## Description of the task
Check every line below for the word "computer" and show those that hold it.

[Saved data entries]
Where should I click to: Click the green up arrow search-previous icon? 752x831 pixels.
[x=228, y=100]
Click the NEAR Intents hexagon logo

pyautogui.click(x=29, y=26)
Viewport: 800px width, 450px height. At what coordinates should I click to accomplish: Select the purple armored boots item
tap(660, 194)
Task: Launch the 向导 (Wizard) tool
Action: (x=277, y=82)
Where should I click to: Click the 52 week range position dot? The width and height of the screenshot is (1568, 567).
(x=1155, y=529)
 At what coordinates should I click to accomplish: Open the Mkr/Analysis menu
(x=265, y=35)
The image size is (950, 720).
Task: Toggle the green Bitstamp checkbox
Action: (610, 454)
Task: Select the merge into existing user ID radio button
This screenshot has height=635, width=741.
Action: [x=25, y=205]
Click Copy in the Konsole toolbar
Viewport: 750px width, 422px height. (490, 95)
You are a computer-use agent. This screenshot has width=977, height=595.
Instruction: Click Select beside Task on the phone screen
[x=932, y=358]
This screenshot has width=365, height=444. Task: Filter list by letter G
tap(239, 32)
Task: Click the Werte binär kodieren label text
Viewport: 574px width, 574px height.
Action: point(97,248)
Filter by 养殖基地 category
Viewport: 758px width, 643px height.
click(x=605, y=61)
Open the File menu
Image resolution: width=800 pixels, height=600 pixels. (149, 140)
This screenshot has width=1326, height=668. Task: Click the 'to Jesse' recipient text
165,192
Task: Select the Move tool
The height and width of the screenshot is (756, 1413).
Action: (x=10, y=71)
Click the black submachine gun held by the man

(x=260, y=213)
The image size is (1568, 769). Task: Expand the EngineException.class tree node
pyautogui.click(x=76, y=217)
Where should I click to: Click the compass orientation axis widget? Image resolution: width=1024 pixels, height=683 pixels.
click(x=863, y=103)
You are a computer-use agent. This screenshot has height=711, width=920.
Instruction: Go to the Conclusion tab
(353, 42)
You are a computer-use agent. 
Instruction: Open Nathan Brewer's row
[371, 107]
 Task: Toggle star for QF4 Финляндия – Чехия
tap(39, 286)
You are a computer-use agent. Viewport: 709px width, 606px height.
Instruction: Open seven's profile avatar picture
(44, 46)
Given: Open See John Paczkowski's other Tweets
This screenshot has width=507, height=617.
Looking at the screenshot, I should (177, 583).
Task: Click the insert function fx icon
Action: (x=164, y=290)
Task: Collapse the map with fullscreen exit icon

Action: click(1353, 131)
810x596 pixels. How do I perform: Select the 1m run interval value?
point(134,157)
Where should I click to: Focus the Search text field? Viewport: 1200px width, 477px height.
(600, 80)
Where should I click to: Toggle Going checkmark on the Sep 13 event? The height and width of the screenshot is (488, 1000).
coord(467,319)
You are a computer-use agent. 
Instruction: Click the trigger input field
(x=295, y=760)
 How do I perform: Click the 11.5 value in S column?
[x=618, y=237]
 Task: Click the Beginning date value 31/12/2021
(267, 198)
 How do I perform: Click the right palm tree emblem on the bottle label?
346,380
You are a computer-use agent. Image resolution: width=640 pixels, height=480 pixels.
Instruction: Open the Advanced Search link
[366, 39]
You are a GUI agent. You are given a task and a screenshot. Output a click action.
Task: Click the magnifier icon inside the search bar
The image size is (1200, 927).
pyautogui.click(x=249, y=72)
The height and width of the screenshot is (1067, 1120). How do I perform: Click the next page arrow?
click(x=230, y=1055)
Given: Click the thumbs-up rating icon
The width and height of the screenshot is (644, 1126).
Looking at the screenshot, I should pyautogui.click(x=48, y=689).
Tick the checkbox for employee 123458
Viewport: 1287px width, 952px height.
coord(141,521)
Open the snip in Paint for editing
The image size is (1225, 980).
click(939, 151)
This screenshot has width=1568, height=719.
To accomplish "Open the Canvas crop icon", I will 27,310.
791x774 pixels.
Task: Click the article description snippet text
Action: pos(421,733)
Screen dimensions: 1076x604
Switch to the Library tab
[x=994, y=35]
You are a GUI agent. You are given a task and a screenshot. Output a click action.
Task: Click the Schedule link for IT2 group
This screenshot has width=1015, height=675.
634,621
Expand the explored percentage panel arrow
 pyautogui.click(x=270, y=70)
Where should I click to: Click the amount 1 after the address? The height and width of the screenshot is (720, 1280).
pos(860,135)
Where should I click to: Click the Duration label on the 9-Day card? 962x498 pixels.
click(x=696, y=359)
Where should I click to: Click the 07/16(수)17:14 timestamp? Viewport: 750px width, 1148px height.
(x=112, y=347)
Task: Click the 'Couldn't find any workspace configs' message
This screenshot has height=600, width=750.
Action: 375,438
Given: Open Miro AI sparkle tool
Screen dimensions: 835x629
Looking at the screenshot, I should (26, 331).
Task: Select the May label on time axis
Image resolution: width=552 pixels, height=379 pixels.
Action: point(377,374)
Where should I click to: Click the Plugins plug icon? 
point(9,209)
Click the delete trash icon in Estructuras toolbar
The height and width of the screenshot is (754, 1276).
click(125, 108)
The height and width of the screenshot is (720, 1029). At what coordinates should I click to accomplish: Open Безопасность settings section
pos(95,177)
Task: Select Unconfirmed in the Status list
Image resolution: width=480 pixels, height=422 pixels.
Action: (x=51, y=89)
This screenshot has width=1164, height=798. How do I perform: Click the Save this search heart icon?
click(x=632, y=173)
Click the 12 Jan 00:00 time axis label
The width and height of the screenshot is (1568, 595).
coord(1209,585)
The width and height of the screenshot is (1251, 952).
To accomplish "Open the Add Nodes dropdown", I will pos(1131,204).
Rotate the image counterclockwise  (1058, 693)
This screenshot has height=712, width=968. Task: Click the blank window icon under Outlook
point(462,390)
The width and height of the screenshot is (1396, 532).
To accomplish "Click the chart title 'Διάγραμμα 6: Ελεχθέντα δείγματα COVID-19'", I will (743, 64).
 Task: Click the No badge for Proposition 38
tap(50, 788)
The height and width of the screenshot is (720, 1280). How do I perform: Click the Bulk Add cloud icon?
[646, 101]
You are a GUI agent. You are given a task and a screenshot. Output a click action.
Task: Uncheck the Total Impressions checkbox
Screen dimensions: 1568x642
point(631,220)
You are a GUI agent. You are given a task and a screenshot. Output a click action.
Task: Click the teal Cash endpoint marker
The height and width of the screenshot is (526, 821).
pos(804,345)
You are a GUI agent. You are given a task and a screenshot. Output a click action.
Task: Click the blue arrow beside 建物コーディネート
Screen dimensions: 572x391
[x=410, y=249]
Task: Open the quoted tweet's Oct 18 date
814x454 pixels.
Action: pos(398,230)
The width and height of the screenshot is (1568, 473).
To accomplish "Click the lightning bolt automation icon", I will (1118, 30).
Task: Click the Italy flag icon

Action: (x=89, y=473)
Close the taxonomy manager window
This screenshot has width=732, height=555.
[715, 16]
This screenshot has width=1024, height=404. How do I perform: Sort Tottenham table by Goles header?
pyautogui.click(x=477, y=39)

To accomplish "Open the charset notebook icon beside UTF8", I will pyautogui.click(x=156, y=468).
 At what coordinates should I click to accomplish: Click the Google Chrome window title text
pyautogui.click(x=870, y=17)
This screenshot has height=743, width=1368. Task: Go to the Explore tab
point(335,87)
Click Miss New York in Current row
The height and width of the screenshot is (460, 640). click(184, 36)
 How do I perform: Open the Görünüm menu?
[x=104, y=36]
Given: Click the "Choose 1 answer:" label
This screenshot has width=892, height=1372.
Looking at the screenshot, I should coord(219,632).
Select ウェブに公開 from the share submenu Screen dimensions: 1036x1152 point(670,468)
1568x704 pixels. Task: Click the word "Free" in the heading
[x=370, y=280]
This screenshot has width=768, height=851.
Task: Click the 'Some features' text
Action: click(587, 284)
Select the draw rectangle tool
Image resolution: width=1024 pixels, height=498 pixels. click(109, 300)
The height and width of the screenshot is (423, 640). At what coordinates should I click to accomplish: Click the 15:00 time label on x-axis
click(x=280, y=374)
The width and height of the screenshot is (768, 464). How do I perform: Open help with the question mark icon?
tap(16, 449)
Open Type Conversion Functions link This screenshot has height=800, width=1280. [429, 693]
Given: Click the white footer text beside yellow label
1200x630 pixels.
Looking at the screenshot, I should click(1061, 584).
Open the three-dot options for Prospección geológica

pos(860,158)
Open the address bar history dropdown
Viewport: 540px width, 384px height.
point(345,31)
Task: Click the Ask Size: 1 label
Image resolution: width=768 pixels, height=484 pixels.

## Task answer
You are a computer-use agent. This screenshot has width=977, height=595.
You are a computer-use agent. This screenshot has height=711, width=920.
You are a computer-use agent. 
You are a computer-use agent. Viewport: 709px width, 606px height.
You are a computer-use agent. 
You are a computer-use agent. Image resolution: width=640 pixels, height=480 pixels.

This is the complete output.